L’histoire est celle de deux femmes de la cinquantaine, aux prénoms très féminins (Nic et Jules) vivant en couple et ayant eu deux enfants par insémination artificielle d’un même donneur de sperme anonyme : une fille de 18 ans et un garçon de 16 ans (Joni et Laser). Or le garçon, en connivence avec sa sœur qui a atteint sa majorité, veut découvrir son géniteur. En retrouvant le dossier médical et le centre où l’insémination a eu lieu, les deux ados vont demander les coordonnées de leur père. Aux USA cela semble très simple : le jeune adulte en recherche du père fait une demande au centre concerné lequel demande au donateur s’il veut ou non communiquer ses coordonnées et sortir de l’anonymat, et le tour est joué !

M Ruffalo, jouant le rôle de Paul
Le père (Paul) n’est rien d’autre qu’un autodidacte qui cultive ses légumes bio et qui a ouvert un restaurant. Simple, attachant, pas compliqué, un peu héritier des babas cool des années 60-70, c’est un éternel célibataire qui semble bien dans sa tête, ses bottes et sa bite !

Ajouter à cela que le couple lesbien semble battre de l’aile, déjà imperceptiblement, l’une boit et l’autre ne trinque pas encore…On les voit ainsi dans leur vie de tous les jours, l’une au foyer, l’autre chirurgien affirmée et portant culotte, manageant les deux ados atteints l’un comme l’autre d’une inexpressivité pathétique pour leur âge. C’est que le film, dont le scénario est mince et les personnages peu fouillés, ennuie passablement : manque de rythme, manque de dialogues originaux, manque d’épaisseur psychologique, et surabondance de clichés pour faire « in », dont la fameuse scène du broute-minou entre les deux protagonistes en couple qui ont besoin d’un film porno gay et masculin pour arriver à se détendre et à jouir…

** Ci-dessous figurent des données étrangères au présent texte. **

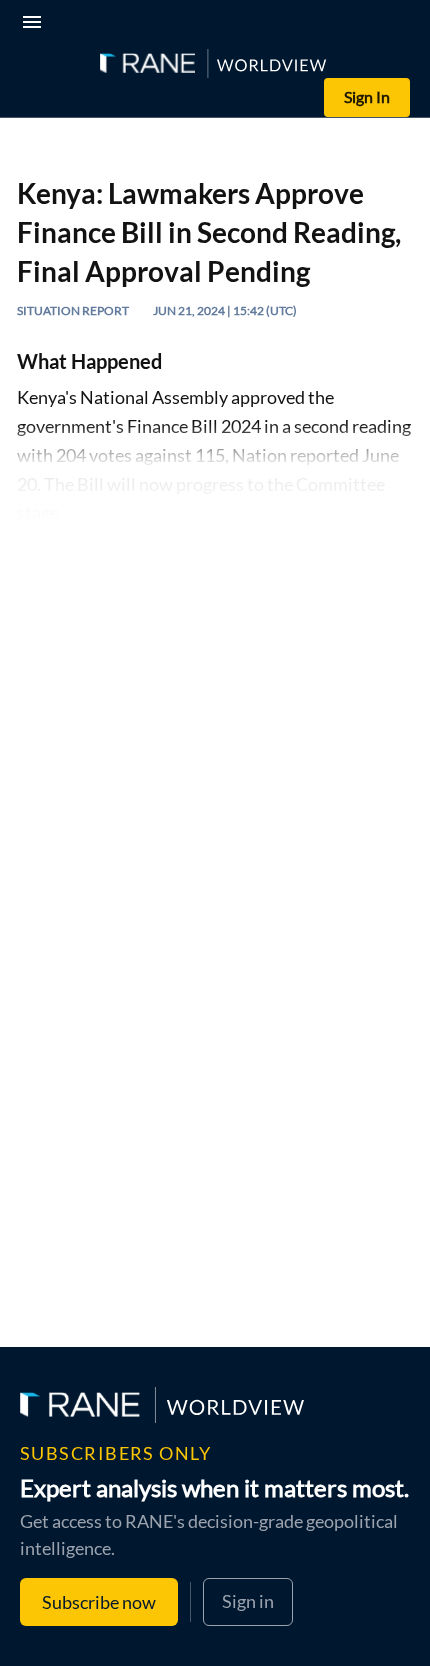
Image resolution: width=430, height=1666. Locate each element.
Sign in (248, 1601)
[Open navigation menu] (36, 24)
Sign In (367, 96)
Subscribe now (99, 1602)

Le généreux donateur de sperme (Paul) va s’avérer être un type sympa avec ces deux « enfants » qui lui tombent du ciel : s’intéressant à eux, les invitant, partageant des moments de loisirs et de découvertes. De même, il sera ouvert et cool avec ce couple de lesbiennes…Lequel d’ailleurs finit par représenter une forme de « norme » ou de « référence » familiale par rapport à la vie d’hétéro-patachon de Paul jusqu’ici uniquement comblé par une métisse pulpeuse et des légumes gorgés de « bio ». Quelque part on repositionne le curseur de la « normalité », et c’est certainement le seul intérêt malicieux du film.

Julianne Moore, joue le rôle de Jules 
Mais ce personnage va vite succomber aux charmes d’une des deux femmes (Jules) qui s’occupe des plantations non comestibles de son jardin. Et de façon sincère semble-t-il, il ne voudra plus courir plusieurs levrettes à la fois !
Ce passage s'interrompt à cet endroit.